======== Material provided

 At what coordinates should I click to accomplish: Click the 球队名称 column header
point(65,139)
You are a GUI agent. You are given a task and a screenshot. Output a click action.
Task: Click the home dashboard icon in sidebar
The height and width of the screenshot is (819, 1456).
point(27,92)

================

__The problem__. Print all the entries exactly as written.

__Answer to this task__.
 At what coordinates should I click to accomplish: Click the 球队名称 column header
point(65,139)
You are a GUI agent. You are given a task and a screenshot. Output a click action.
Task: Click the home dashboard icon in sidebar
The height and width of the screenshot is (819, 1456).
point(27,92)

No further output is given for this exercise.